▶ THE PROBLEM
Answer these questions from the text on Arba'in:
1. On which day of the Islamic calendar does Arba'in fall?
2. To which city were the women and children from Husayn's camp marched after the battle?
3. What do Shia mourners hope to gain by sharing in the pain of Husayn?

Shia religious observance

Arba'in (الأربعين; also spelled Arba'een) marks forty days after Ashura, which is the martyrdom anniversary of Husayn ibn Ali, grandson of the Islamic prophet Muhammad and the third Shia Imam. Every year, on the twentieth of Safar, millions of pilgrims flock to Karbala in Iraq. Up to 40 million visit the city during Arba'in, the largest annual public gathering on earth. Most of the pilgrims travel on foot and come from all around Iraq and nearly 60 countries.

On this day in 61 AH (680 CE), Husayn was martyred, alongside most of his relatives and his small retinue, in the Battle of Karbala by the army of the Umayyad caliph Yazid. Husayn's suffering and martyrdom became a symbol of sacrifice in the struggle for right against wrong, and for justice and truth against injustice and falsehood. He is a universal, borderless, interfaith and meta-religion symbol. Husayn and his companions are widely regarded as martyrs by all Muslims.

==Significance==

In the Islamic calendar, twentieth of Safar, known as Arba'in (also spelled Arba'een), marks forty days after Ashura, tenth of Muharram. In turn, Ashura is the death anniversary of Husayn ibn Ali, grandson of the Islamic prophet Muhammad and the third Shia imam. Husayn, alongside most of his male relatives and his small retinue, were killed on 10 Muharram 61 AH (10 October 680 CE) in the Battle of Karbala against the army of the Umayyad caliph Yazid ibn Mu'awiya, having been surrounded for some days and deprived of the drinking water of the nearby Euphrates river. After the battle, the women and children in Husayn's camp were taken prisoner and marched to the Umayyad capital Damascus in Syria. The battle followed failed negotiations and Husayn's refusal to pledge his allegiance to Yazid, who is often portrayed by Muslim historians as impious and immoral. The fight took place in the desert land of Karbala, en route to the nearby Kufa, whose residents had invited Husayn to lead them against Yazid.

Karbala symbolizes the eternal struggle between good and evil, the pinnacle of self-sacrifice, and the ultimate sabotage of Muhammad's prophetic mission. Historically, the event served to crystallize the Shia community into a distinct sect and remains an integral part of their religious identity to date. Ashura to Arba'in is thus a period of mourning for Shia Muslims, particularly the first ten days of Muharram and Arba'in. On the one hand, Shia mourners hope to share in the pain of Husayn to benefit from his intercession on the Day of Judgement. On the other hand, the Shia view mourning for Husayn as an act of protest against oppression, and as such a struggle for God (jihad).

▶ INFORMATION SHOWN
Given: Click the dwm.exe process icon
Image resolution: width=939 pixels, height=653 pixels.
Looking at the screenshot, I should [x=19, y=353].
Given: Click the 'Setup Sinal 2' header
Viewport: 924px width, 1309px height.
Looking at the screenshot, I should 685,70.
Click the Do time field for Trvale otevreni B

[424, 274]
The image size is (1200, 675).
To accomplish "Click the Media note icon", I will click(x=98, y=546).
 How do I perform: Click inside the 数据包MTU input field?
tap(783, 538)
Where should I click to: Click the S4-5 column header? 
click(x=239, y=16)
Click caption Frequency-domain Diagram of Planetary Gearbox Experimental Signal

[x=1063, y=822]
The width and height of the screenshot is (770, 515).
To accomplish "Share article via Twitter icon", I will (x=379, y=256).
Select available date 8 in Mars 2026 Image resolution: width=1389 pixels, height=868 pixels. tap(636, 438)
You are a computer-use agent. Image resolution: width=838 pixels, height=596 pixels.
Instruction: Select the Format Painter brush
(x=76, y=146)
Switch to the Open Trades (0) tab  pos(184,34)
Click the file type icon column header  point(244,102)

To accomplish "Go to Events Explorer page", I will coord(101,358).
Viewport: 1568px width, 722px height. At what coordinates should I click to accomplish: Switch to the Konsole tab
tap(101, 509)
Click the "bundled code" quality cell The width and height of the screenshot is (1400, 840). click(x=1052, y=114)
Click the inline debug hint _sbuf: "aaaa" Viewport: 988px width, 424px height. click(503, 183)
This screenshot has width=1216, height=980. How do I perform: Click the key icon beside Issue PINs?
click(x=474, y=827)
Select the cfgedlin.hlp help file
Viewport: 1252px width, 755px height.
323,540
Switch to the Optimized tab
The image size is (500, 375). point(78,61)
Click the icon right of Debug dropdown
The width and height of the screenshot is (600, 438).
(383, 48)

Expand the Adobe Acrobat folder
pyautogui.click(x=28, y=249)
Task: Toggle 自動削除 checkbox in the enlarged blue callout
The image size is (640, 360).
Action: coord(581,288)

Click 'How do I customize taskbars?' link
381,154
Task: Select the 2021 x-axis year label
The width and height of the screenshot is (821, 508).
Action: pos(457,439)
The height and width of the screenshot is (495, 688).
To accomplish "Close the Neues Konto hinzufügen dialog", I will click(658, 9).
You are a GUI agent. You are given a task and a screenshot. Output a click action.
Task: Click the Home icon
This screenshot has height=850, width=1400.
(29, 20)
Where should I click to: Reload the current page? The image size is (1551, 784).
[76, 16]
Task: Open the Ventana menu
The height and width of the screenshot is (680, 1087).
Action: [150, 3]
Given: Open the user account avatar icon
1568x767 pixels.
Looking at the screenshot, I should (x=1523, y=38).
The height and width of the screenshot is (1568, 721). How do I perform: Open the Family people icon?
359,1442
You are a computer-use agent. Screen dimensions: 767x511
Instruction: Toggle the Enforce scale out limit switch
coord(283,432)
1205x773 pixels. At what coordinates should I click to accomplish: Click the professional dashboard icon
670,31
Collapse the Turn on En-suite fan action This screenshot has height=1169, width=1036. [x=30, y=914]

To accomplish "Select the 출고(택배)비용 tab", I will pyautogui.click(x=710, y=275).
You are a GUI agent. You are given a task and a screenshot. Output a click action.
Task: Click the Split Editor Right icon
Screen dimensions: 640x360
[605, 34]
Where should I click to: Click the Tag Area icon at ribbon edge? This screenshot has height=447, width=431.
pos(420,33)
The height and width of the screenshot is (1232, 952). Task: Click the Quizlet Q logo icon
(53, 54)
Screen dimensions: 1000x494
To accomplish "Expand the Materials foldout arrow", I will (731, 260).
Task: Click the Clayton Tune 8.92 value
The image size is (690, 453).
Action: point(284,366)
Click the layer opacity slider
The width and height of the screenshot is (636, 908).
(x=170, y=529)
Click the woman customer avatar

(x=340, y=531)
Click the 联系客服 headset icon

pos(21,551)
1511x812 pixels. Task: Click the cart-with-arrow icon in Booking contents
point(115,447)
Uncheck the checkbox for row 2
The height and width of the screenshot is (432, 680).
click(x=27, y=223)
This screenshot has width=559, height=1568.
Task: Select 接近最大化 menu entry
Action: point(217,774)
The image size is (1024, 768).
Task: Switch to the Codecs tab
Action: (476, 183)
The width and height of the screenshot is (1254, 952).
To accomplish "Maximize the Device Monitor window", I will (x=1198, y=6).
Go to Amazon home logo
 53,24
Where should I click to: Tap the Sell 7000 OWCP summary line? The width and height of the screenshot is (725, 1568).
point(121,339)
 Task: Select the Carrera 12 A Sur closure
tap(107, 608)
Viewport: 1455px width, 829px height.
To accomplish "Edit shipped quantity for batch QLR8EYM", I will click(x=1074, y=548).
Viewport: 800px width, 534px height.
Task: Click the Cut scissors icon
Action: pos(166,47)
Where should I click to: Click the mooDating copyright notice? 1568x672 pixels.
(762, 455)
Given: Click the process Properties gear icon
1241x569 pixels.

▶ WRITTEN SOLUTION
1. The twentieth of Safar.
2. Damascus, the Umayyad capital in Syria.
3. Husayn's intercession on the Day of Judgement.